Application of artificial neural network and kinetic modeling for the prediction of biogas and methane production in anaerobic digestion of several organic wastes

In the current study, artificial neural network (ANN) and modified Gompertz equation (MG) were applied to develop integrated based models for the prediction of cumulative biogas and methane yield (CBY and CMY) from anaerobic digestion (AD) of several organic wastes. Volatile solid to total solid ratio (VS/TS), carbon content (C), carbon-to-nitrogen ratio (C/N) and digestion time (DT) were selected as input features for the implementation of ANN approach. Genetic algorithm (GA) was employed in order to optimize the ANN architecture as well as the kinetic parameters of the MG to provide reliable and fast learning for better prediction performance. To evaluate model performances, determination coefficient (R2) and root mean square error (RMSE) were used.
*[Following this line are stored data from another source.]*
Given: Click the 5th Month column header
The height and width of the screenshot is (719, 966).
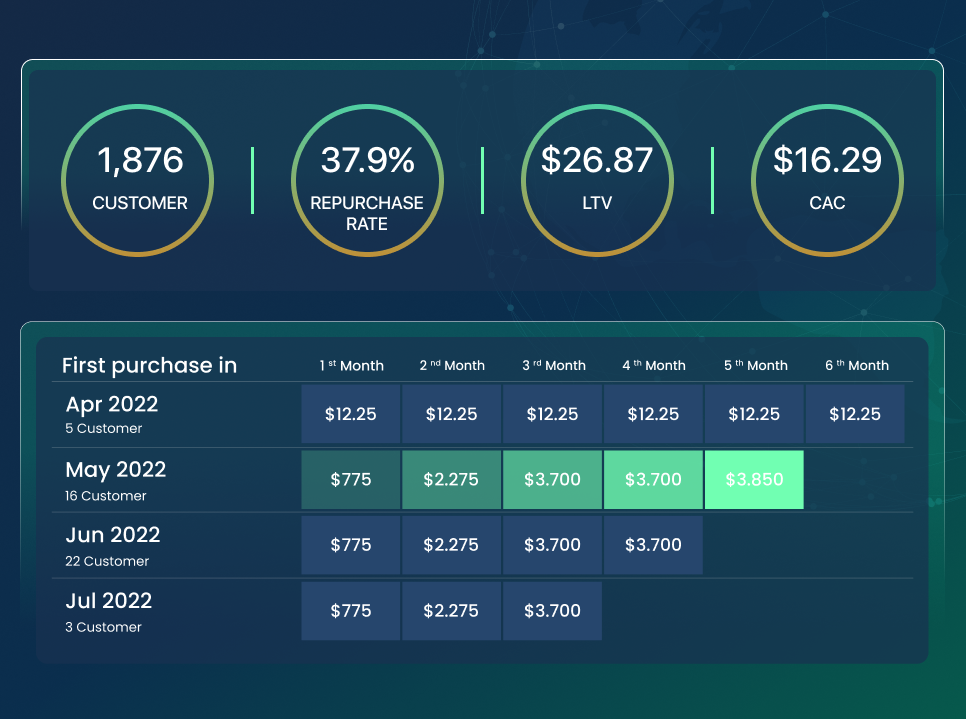Looking at the screenshot, I should pyautogui.click(x=755, y=365).
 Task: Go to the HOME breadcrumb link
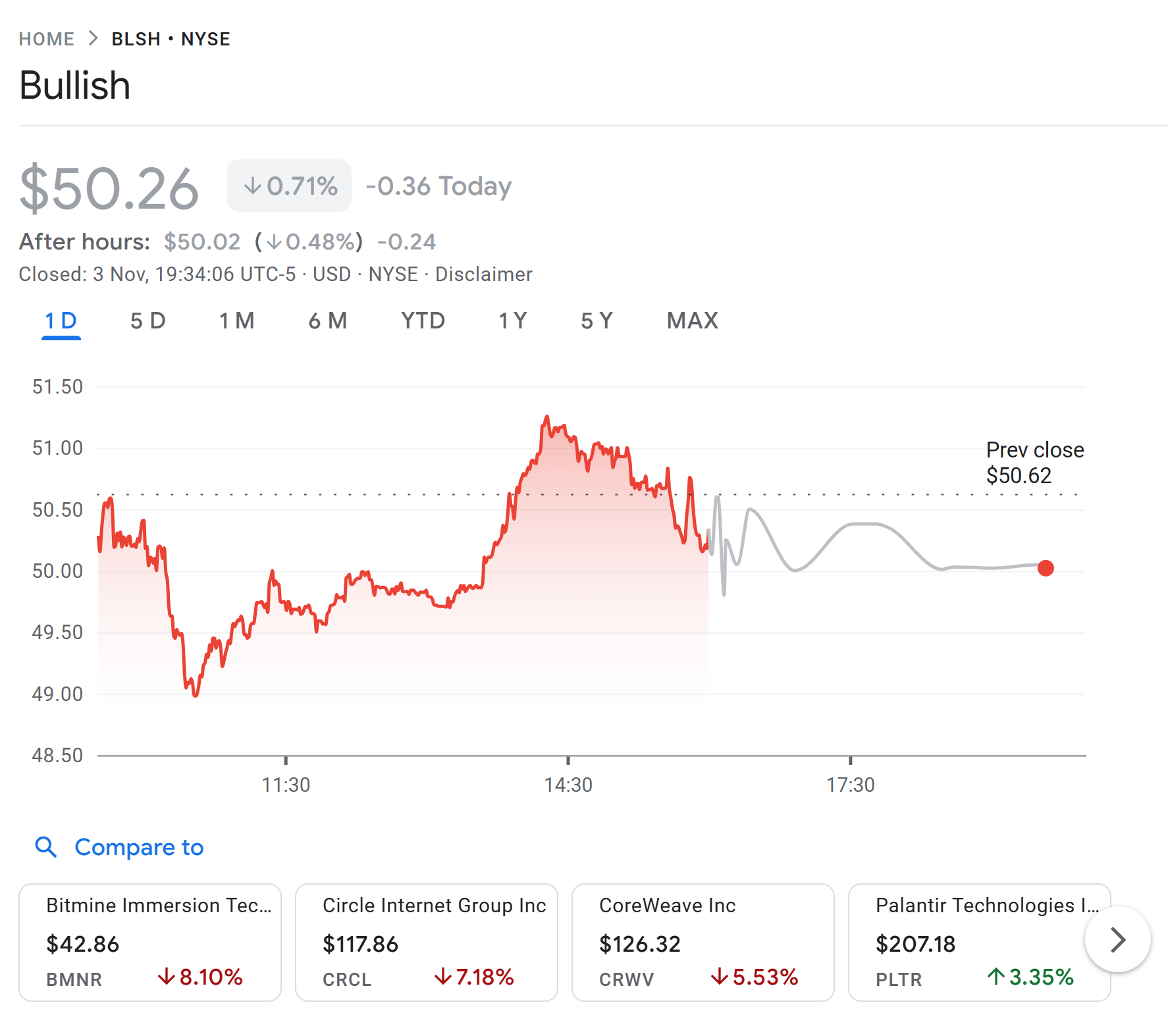pos(46,39)
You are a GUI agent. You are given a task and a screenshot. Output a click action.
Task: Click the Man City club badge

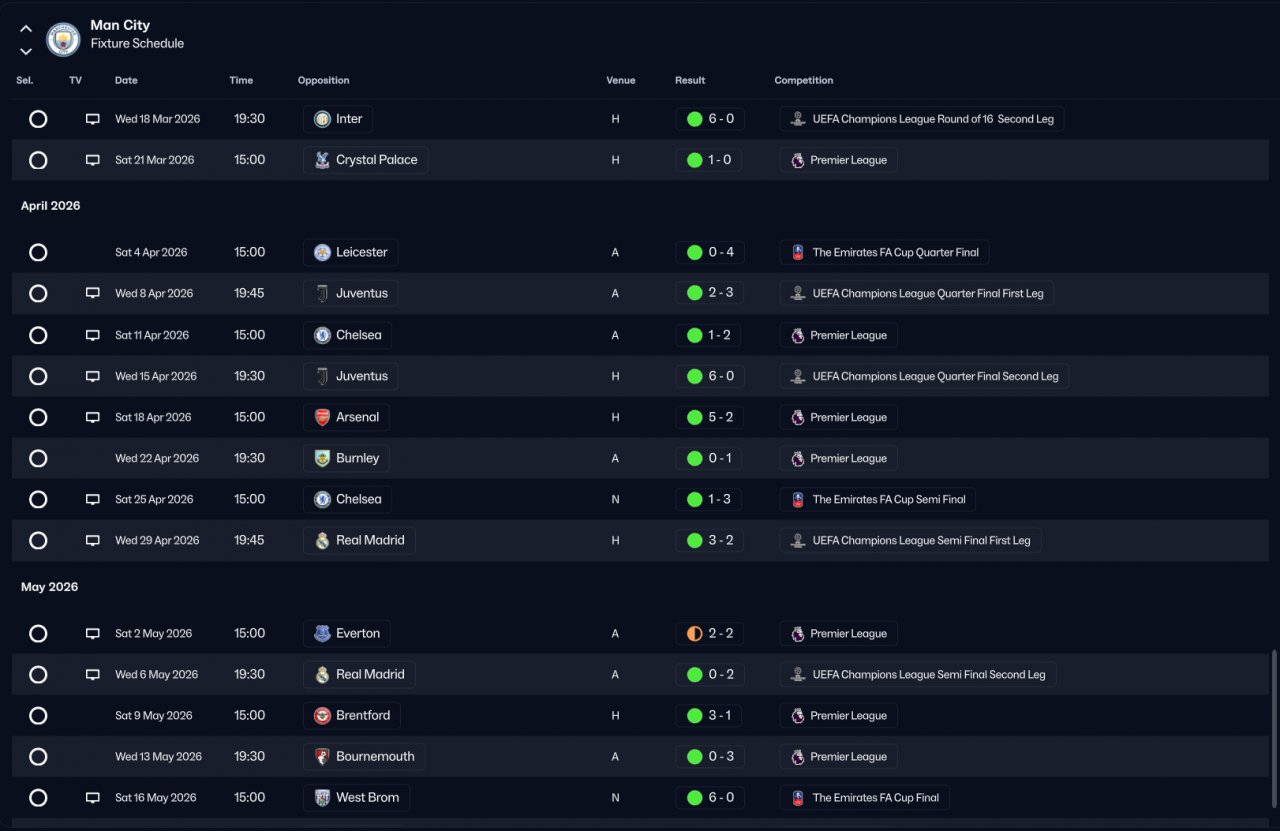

Both the approaches performed well in predicting CBY and CMY and showed a good agreement with the experimental data. However, GA-ANN models exhibit smaller deviation and higher predictive accuracy with satisfactory RMSE and R2 of about 0.0045 and 0.9996 for CBY, and 0.0046 and 0.9998 for CMY, compared with GA-MG models. This evinces the effectiveness of the developed approach to forecast CBY and CMY and can be an effective tool for the scale up of anaerobic digestion units and technico-economic studies.